▶ _GOAL_
How many lines in the rows below contain the string "into"? Reply with the number alone.

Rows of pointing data
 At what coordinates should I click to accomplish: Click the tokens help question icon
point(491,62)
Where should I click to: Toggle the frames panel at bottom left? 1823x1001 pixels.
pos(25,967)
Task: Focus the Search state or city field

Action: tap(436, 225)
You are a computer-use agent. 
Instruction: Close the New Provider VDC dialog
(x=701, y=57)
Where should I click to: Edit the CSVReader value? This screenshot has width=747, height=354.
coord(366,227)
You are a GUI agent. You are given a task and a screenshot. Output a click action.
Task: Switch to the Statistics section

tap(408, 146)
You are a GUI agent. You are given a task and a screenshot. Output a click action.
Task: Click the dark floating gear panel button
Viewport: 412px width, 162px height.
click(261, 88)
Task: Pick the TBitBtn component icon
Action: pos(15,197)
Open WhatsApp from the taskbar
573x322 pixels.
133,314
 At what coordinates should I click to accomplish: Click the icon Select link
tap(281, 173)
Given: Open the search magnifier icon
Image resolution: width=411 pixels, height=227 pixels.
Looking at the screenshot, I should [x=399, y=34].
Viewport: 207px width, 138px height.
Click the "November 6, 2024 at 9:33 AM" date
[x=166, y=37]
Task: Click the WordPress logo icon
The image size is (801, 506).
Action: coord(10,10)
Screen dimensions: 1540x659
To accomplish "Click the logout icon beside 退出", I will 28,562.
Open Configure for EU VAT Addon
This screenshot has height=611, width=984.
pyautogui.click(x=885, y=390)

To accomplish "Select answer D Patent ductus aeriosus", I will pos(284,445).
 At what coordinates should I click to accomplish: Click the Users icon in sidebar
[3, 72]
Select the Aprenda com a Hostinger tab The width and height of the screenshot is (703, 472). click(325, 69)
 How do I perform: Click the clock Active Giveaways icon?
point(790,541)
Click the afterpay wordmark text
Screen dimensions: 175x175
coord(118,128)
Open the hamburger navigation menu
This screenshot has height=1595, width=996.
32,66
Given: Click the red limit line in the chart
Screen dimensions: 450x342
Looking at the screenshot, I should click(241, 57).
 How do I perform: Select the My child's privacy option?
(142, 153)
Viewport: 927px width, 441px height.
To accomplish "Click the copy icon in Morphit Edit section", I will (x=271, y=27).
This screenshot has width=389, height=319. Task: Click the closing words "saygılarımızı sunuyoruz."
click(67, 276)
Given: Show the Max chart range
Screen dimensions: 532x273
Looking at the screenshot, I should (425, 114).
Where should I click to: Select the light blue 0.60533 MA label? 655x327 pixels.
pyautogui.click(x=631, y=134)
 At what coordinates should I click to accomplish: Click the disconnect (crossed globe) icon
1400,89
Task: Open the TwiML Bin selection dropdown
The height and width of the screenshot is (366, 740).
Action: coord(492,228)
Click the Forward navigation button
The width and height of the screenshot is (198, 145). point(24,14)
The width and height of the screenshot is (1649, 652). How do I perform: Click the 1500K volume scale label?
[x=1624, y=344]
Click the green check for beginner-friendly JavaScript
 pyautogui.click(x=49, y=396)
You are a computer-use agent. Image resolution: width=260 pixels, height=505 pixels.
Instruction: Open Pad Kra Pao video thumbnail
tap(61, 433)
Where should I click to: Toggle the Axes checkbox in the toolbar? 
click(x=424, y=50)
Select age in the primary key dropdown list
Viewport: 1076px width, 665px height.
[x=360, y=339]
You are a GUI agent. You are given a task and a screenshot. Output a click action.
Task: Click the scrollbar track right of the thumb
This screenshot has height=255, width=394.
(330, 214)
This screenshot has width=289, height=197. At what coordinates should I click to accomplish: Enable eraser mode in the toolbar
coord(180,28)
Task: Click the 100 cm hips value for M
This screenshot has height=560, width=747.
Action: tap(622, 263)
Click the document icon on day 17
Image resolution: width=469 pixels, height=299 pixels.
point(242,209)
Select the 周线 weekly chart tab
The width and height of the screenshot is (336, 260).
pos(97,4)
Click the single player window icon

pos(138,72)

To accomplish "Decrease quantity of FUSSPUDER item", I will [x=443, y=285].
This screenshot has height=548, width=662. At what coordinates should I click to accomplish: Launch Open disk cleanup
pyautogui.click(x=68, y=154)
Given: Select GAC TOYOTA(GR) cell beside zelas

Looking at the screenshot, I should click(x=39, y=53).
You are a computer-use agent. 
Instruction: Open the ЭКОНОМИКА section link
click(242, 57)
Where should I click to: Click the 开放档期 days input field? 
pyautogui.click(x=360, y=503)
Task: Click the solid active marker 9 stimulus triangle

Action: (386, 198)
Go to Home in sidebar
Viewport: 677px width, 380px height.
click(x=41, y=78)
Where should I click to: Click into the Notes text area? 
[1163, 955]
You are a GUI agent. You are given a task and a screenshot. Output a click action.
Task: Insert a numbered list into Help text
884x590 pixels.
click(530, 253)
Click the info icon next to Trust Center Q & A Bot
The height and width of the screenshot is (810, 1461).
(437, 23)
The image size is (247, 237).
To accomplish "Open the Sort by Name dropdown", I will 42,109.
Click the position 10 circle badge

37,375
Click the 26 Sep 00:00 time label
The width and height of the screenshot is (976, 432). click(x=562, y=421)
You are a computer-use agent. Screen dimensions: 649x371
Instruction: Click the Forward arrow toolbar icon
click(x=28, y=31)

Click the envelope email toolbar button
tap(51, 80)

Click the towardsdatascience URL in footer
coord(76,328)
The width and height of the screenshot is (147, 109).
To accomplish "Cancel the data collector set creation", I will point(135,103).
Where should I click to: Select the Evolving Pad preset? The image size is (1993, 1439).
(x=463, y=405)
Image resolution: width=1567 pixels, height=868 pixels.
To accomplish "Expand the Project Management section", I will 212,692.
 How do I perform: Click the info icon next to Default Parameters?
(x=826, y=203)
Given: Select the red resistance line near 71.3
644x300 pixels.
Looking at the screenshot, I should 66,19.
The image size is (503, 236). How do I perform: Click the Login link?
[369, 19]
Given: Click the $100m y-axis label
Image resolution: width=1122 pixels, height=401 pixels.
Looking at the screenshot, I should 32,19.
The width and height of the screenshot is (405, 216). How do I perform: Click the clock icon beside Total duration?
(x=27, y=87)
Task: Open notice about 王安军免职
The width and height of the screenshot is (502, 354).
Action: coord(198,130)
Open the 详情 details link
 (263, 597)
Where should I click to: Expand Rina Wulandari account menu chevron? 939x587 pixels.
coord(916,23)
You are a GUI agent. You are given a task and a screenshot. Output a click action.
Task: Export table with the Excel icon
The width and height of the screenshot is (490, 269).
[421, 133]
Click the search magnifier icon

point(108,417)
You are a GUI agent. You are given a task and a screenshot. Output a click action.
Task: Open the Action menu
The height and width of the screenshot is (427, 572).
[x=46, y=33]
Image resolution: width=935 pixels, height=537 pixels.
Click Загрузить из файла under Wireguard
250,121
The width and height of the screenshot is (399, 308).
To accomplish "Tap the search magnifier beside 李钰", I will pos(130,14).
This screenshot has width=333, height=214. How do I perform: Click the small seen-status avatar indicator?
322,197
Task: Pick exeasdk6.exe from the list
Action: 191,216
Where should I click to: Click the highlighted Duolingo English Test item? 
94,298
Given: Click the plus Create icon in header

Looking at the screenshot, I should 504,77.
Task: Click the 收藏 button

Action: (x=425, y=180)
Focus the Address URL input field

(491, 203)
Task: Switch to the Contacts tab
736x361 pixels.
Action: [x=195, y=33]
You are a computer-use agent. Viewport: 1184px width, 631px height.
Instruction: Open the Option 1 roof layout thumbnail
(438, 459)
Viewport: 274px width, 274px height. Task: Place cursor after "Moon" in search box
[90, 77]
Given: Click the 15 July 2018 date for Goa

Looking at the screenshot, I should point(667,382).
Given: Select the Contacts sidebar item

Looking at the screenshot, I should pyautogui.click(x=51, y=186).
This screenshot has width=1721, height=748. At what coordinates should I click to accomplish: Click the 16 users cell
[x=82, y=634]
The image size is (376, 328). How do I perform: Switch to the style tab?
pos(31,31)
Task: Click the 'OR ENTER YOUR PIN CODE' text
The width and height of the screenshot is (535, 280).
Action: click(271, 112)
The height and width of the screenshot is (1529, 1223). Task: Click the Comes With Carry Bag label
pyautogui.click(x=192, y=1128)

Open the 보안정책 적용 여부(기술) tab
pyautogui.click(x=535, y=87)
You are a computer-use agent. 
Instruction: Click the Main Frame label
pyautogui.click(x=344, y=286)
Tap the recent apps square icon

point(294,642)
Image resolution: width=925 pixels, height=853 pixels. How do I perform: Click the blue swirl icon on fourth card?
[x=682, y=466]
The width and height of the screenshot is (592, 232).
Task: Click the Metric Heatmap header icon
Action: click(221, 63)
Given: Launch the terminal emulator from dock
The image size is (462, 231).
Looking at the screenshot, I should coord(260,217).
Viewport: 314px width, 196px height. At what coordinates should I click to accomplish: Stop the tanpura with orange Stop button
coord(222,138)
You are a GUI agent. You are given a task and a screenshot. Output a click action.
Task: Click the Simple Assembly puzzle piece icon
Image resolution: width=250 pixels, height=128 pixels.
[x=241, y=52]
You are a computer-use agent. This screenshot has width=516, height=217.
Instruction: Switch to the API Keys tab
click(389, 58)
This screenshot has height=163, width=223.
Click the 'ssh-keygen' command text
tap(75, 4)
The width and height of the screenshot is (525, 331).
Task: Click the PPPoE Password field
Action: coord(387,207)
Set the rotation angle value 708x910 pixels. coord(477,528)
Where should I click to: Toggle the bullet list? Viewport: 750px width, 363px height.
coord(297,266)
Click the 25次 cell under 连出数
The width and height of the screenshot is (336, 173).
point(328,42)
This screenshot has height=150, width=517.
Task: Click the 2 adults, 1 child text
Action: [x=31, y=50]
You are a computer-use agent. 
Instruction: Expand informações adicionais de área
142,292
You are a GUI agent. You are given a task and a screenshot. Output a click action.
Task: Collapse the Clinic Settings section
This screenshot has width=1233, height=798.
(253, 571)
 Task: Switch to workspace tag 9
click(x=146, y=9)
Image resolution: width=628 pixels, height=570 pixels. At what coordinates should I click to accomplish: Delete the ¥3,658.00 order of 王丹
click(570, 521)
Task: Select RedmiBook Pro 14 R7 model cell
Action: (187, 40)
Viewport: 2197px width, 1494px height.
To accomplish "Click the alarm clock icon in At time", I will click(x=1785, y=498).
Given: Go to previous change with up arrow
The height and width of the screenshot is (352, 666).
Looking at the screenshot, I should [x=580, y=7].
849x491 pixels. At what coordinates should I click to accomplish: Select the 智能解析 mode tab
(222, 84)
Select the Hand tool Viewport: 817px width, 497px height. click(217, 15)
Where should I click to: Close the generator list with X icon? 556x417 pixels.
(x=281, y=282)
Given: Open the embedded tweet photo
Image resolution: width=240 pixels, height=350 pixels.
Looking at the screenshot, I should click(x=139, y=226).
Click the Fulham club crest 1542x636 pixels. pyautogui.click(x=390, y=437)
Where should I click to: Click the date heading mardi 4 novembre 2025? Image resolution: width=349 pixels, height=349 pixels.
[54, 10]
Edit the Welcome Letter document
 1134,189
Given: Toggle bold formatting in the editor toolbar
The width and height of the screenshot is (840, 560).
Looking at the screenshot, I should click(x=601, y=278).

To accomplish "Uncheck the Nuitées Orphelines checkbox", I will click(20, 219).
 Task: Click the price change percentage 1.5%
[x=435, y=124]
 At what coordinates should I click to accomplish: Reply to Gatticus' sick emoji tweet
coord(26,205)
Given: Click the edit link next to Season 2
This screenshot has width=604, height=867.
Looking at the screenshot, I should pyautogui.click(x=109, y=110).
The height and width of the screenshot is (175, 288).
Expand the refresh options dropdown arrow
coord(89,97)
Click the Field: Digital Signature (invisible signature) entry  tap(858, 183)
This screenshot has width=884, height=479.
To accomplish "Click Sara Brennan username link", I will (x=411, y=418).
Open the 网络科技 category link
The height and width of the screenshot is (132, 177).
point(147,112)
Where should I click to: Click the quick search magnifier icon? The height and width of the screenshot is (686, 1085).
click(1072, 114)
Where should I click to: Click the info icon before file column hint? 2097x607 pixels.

▶ _SOLUTION FOR THIS EXERCISE_
2